Transcribe exactly the lines that fall between the one holding "[Share on Twitter] (1611, 139)" and the one holding "Event Info (1239, 86)", inclusive, from the entries below.

Records contained in a dataset:
------------------------------------------------------------
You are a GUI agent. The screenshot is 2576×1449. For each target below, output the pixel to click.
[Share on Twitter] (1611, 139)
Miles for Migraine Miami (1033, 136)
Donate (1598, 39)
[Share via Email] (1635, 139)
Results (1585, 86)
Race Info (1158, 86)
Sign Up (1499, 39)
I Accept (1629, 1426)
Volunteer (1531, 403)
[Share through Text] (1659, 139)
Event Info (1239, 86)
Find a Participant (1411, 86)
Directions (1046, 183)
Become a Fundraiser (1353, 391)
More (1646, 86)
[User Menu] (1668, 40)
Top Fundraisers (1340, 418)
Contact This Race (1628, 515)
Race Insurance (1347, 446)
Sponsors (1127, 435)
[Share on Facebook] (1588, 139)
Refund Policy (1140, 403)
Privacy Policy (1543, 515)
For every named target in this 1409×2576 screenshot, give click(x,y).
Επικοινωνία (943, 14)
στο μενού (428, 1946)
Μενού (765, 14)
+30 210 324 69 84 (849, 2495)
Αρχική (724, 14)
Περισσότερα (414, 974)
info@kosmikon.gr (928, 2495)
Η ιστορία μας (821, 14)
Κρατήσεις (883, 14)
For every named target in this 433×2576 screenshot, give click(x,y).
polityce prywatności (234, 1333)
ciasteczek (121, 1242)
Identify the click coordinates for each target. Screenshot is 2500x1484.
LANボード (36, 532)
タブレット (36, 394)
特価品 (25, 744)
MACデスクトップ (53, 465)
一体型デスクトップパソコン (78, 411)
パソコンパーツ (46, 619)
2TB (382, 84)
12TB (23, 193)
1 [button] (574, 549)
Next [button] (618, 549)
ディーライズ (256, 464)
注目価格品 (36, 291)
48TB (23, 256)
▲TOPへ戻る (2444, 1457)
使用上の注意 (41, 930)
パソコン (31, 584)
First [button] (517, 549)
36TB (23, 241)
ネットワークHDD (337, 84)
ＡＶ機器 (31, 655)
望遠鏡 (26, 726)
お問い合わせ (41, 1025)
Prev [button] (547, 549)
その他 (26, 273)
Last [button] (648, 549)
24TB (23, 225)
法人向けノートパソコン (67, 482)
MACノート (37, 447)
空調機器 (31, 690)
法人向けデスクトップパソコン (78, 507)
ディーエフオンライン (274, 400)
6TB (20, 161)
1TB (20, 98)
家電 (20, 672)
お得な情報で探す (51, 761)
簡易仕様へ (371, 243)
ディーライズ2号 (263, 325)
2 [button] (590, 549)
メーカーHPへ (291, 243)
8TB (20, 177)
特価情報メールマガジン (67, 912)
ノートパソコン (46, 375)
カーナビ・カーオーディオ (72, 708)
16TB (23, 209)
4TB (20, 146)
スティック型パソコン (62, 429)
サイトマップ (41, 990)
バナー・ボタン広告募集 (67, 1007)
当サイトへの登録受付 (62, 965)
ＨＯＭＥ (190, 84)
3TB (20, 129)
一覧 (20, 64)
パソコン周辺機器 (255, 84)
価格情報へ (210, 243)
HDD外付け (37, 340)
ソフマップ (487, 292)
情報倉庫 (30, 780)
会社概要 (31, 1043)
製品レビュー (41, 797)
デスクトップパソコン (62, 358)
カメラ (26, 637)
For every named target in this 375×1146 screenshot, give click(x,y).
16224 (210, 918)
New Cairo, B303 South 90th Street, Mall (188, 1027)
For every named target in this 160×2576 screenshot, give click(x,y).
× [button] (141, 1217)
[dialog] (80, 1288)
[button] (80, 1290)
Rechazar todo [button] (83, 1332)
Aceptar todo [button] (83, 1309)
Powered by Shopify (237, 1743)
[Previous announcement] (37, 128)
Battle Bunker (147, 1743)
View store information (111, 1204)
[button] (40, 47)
------------------------------------------------------------
- _ANSWER TO THIS EXERCISE_
[Share on Twitter] (1611, 139)
Miles for Migraine Miami (1033, 136)
Donate (1598, 39)
[Share via Email] (1635, 139)
Results (1585, 86)
Race Info (1158, 86)
Sign Up (1499, 39)
I Accept (1629, 1426)
Volunteer (1531, 403)
[Share through Text] (1659, 139)
Event Info (1239, 86)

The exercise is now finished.